“É inevitável o choque. O olhar fere. Aponta para outro que se torna meu. Como no mito, por um instante, fixa-se, petrifica. A câmara fotográfica no limite entre o que quero ver e o impedimento do que se move. Aponta, fere. Como um tenho-te, como no mito, por um instante.
Este trabalho é sobre o corpo e a contemplação. É sobre caçadores. Tenho-te. Medusa petrificava todos os que a olhavam nos olhos, morreu quando contemplou o seu reflexo. Medusa, como a câmara fotográfica, petrifica o objecto contemplado. Há algo de predador em ambos.
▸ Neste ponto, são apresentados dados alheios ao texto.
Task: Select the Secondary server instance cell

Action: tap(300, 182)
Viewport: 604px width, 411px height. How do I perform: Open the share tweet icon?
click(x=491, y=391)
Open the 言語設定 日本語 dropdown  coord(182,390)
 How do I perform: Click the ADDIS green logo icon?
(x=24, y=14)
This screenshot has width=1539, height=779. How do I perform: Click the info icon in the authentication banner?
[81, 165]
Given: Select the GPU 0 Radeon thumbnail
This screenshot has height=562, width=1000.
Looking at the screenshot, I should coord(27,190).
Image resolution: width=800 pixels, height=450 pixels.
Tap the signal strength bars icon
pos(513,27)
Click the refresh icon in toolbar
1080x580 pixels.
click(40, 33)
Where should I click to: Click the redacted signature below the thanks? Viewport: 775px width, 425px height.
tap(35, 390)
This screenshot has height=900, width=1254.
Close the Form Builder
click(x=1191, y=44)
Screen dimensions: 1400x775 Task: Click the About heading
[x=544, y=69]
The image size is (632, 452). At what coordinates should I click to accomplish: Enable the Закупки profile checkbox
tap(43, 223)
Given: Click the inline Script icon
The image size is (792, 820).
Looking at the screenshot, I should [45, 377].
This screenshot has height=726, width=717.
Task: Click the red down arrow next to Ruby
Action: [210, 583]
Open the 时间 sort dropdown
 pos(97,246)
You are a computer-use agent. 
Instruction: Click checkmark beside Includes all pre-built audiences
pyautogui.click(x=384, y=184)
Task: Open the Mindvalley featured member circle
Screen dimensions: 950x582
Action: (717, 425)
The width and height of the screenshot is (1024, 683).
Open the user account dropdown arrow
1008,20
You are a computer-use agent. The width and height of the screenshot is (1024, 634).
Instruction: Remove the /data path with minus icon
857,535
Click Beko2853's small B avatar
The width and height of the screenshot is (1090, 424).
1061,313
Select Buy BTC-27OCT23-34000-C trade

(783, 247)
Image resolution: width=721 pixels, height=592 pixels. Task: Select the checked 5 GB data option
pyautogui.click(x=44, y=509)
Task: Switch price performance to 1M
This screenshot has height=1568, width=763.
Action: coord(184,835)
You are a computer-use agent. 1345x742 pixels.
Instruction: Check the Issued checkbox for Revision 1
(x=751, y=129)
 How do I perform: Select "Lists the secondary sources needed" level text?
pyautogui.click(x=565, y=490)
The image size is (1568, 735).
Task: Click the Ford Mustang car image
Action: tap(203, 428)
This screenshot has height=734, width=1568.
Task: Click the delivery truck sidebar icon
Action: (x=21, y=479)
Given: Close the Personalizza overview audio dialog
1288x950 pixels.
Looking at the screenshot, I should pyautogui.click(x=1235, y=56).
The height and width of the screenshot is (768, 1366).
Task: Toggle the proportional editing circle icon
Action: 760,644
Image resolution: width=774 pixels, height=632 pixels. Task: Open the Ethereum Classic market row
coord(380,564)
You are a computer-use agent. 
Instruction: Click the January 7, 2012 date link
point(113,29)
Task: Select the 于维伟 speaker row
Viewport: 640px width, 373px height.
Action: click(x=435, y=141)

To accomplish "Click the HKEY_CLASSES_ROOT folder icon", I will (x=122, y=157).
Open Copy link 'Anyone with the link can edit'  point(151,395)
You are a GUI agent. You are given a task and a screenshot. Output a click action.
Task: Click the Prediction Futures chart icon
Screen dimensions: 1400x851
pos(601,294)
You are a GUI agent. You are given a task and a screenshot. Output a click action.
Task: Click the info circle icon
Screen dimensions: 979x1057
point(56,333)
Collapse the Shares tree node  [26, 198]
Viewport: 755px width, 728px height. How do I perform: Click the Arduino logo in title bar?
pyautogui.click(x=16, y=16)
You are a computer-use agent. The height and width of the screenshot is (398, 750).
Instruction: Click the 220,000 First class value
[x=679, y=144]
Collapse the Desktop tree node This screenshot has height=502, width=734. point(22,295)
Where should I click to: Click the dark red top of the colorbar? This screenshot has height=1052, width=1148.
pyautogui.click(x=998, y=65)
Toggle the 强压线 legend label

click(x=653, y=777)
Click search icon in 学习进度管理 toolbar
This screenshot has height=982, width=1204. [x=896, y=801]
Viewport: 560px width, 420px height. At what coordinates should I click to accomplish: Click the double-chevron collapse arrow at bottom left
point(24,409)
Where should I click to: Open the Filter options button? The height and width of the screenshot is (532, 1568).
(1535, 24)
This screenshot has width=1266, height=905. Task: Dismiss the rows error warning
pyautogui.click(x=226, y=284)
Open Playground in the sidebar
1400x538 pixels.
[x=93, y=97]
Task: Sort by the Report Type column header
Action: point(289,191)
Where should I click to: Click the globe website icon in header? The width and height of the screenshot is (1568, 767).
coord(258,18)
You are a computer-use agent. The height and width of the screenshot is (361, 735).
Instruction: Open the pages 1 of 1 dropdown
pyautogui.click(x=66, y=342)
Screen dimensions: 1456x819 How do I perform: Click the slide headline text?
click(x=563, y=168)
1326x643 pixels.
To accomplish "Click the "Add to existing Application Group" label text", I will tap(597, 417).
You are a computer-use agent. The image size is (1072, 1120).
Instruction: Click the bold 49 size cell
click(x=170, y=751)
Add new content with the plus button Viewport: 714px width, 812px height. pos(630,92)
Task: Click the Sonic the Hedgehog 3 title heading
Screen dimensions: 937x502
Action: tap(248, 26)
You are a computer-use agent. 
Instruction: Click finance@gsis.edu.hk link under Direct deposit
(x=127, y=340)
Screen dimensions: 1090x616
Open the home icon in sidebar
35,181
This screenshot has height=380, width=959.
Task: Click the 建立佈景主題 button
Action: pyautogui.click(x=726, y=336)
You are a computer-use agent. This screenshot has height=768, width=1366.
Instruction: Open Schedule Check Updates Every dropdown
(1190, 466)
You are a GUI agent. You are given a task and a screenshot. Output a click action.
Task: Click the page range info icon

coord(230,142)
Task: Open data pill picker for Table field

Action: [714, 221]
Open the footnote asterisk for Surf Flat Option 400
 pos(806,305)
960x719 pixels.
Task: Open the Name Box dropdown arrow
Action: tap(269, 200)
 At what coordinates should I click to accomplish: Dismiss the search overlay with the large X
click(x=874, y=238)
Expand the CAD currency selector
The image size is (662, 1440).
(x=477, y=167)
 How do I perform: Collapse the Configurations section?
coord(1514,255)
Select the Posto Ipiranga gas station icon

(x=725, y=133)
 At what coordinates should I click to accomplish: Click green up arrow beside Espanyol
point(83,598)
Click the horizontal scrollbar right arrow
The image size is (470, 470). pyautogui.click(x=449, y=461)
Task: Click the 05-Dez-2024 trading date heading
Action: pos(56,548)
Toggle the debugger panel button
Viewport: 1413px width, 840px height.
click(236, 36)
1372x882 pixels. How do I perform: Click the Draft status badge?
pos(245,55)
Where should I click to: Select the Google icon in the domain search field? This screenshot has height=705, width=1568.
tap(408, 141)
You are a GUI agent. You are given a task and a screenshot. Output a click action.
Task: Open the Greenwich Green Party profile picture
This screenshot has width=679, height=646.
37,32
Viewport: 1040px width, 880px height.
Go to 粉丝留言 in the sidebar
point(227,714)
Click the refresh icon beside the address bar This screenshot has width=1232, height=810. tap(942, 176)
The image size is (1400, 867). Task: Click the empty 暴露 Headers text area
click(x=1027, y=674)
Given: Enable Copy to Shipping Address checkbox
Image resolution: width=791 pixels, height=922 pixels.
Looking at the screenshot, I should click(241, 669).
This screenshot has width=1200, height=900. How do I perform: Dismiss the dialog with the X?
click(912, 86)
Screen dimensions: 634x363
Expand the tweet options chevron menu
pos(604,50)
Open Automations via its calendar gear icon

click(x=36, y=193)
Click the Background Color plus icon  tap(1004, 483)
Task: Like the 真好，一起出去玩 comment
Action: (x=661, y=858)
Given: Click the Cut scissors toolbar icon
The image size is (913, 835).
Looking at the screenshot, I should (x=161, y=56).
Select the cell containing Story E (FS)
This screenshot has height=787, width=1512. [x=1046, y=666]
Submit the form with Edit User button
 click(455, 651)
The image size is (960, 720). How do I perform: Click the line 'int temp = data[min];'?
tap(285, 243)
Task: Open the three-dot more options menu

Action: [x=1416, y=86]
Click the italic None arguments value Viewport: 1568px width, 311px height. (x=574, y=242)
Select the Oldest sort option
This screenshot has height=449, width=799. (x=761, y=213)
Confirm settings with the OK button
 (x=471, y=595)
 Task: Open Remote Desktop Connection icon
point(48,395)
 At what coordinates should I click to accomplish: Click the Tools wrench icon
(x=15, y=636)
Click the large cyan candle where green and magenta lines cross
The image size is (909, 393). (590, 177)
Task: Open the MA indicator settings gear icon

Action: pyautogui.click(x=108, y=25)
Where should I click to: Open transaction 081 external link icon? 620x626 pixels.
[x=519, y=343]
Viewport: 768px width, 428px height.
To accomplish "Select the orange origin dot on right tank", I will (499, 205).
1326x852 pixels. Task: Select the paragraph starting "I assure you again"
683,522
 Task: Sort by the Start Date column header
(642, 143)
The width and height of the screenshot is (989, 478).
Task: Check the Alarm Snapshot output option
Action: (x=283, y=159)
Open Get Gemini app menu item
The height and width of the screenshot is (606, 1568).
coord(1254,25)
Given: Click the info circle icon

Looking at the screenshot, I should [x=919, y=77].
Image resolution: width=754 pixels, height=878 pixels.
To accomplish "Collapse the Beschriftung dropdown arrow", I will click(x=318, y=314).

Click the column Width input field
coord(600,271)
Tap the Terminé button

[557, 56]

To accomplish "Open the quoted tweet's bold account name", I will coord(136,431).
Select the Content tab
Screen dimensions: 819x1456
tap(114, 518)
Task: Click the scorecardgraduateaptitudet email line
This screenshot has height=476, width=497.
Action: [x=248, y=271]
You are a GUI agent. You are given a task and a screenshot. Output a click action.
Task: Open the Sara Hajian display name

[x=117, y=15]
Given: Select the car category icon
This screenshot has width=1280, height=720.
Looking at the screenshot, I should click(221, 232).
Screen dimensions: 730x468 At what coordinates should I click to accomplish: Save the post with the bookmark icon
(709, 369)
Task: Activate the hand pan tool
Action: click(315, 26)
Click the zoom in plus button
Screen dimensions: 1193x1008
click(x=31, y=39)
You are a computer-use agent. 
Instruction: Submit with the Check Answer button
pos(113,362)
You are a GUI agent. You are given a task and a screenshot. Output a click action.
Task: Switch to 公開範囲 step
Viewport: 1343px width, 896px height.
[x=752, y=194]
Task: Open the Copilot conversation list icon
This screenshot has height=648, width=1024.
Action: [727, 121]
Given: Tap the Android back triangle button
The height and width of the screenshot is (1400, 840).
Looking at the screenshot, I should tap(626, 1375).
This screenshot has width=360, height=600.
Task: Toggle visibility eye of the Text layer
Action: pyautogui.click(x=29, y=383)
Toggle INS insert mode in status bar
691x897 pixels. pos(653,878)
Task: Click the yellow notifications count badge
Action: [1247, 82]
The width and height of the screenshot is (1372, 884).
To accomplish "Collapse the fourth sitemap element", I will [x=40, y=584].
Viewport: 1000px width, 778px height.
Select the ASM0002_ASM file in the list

Quem fotografa é simultaneamente predador e presa, o que possui e o que se deixa possuir, na medida em que é também ele quem está na fotografia, quem a constrói de luz, tempo e forma. Há sempre um duplo no objecto fotografado: o próprio fotógrafo."
É a partir desta noção de ‘presença ausente’ que se desenvolvem estas imagens. O movimento é adaptado na sua duração - o fantasma. O que permaneceu, mas não o suficiente em tempo e imobilidade para que fosse todo apreendido pela imagem na sua recusa de esperar - ou o que permanece na sombra como um duplo. O que é uma ideia vaga pode ser materializada ao captar uma imagem. Por outro lado, a ideia desta presença, que está quase sempre fora do enquadramento, mas que não é oferecida por inteiro, está intimamente ligada ao processo fotográfico, quer do ponto de vista técnico quer ao nível da composição da imagem.
As situações extremas, quando imaginadas, podem provocar prazer, mas quando tornadas reais provocam um insuportável sentimento. A fotografia como objecto torna reais as narrativas do imaginário e da memória. Como um fantasma, uma imagem vaga, que está lá mas não tem a consistência das outras, é mais leve, mais fina, obriga a olhar para que não nos escape - o assombro do olhar onde nos reconhecemos.”